Kipping had been working for years on a project dubbed the Hunt for Exomoons with Kepler. He and Teachey were analyzing the dips in light from exoplanets transiting in front of their stars. Whenever a second, smaller dip appears behind a planet, there’s a possibility a moon lies behind it. Researchers have suggested that exomoons could be the best places in the universe to look for extraterrestrial life.
However, since those signals are faint and usually inconsistent, it’s hard to determine whether there are exomoons there. In their new paper, the researchers presented the first evidence for an exomoon candidate. They had analyzed data from 284 planets that seemed like candidates for hosting exomoons. Kipping told Science News that out of those planets, that object popped out.
Kepler-1625b could be the host of a Neptune-size exomoon
Out of the 284 planets spotted by Kepler, some of them are as big as Jupiter but are close to their stars, said the researchers. Astronomers have theorized these hot Jupiter-like planets developed in the cooler outskirts of their star systems but then moved inward, which has raised questions about what would happen to their moons.
“They’re looking at planets that are much closer to their suns than Jupiter is to our own,” Matthew Kenworthy from the Leiden Observatory, who was not involved in the research, told National Geographic. “So the question is, during this process of migration, do big fat gas giants lose their moons?”
The data picked up by Kepler suggest that most of those planets don’t have their moons nearby. The researchers believe that no more than 108 of the 284 studied planets could have their moons. That data suggest that many Jupiter-like worlds shed their moons if they migrate inward.
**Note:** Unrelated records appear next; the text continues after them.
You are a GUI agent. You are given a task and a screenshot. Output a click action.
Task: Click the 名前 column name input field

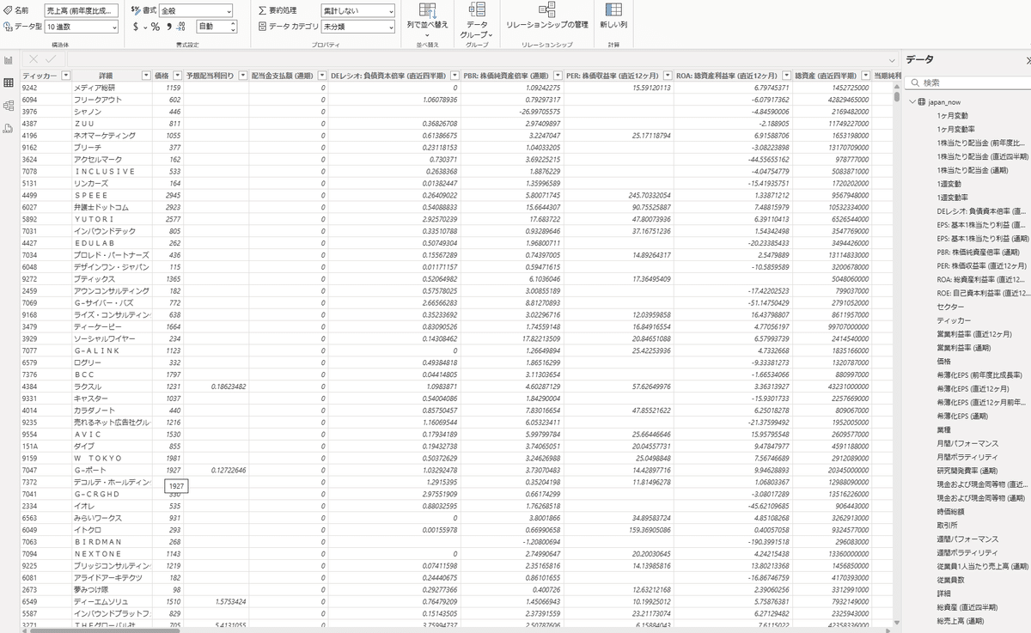(x=82, y=10)
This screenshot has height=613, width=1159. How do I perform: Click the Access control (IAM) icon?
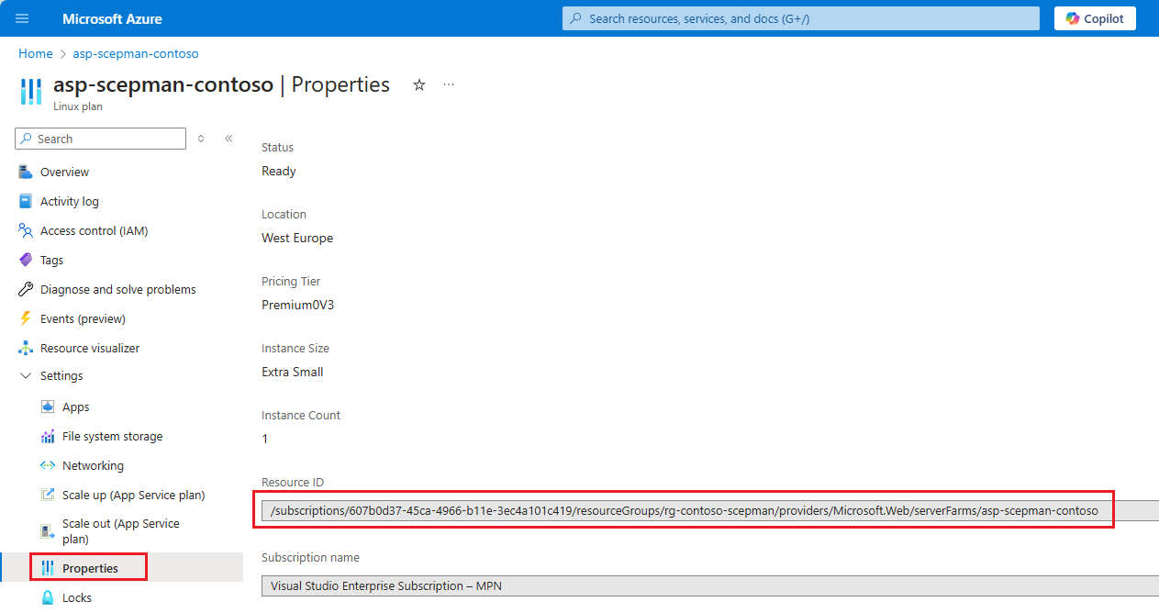pyautogui.click(x=26, y=231)
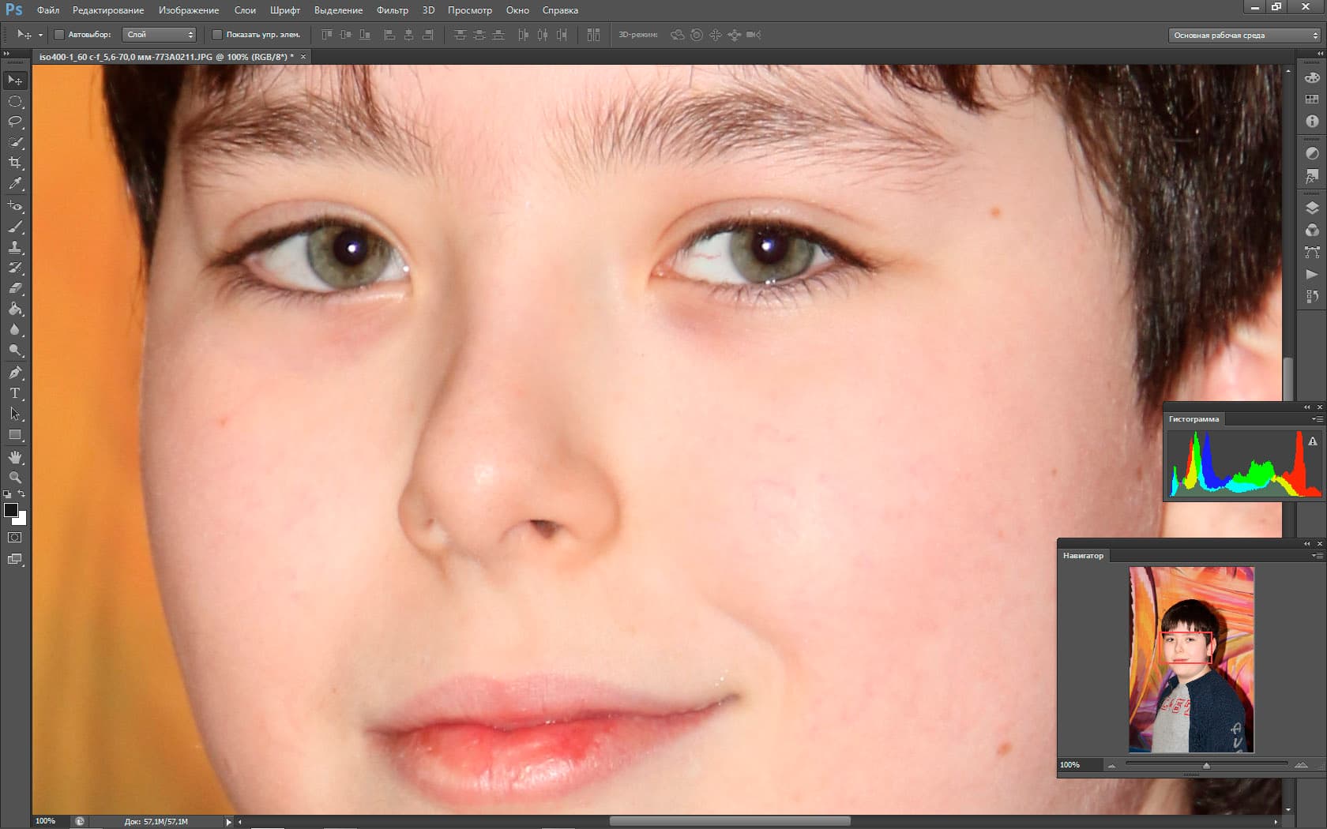Choose the Clone Stamp tool
This screenshot has height=829, width=1327.
click(x=15, y=247)
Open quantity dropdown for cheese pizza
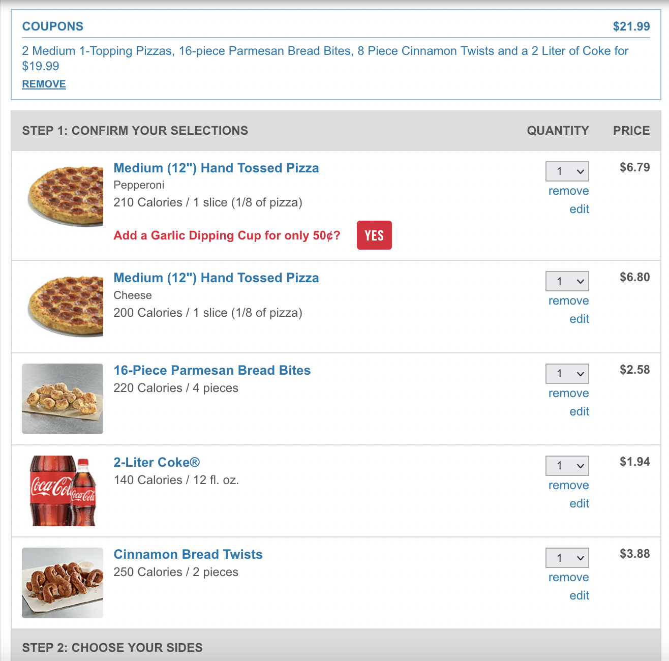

However, when the researchers applied moon models to the Jupiter-sized planets, they found a compelling signal from Kepler-1625b, the planet which they believe hosts the exomoon. Also, they found bumps in the data that led them to believe a Neptune-size body was orbiting Kepler-1625b.
Hubble observations in October will determine whether the finding is correct
National Geographic reports that there’s a 1-in-24,000 chance those bumps in the data are a fluke. While the data may be compelling, it is necessary that the researchers conduct more observations to see whether Kepler-1625b hosts a Neptune-size moon. The Hubble observations in October will determine whether they are right or wrong.
Teachey said that if he were a gambling man, he would bet a bottle of wine –but not his car- on the exomoon’s existence. Kenworthy noted that if the finding is correct, it’d be “awesome.” However, he warned –along with the researchers- the evidence is tantalizing, and it’s not a detection.
“Any time the word ‘candidate’ is in the [study] title, it is just that, a candidate,” MIT planetary scientist Sara Seager, told National Geographic in an email. “I am definitely looking forward to the Hubble Space Telescope observations in 2017 to see if anything is actually there.”
If the moon is confirmed, it would be almost in a class of its own, said the researchers. They calculated that statistically speaking, about 38 percent of Jupiter-sized planets close to their stars are likely to host moons like Jupiter’s. Meanwhile, the researchers will keep waiting for the Hubble observations, when they’ll be able to retrieve more data.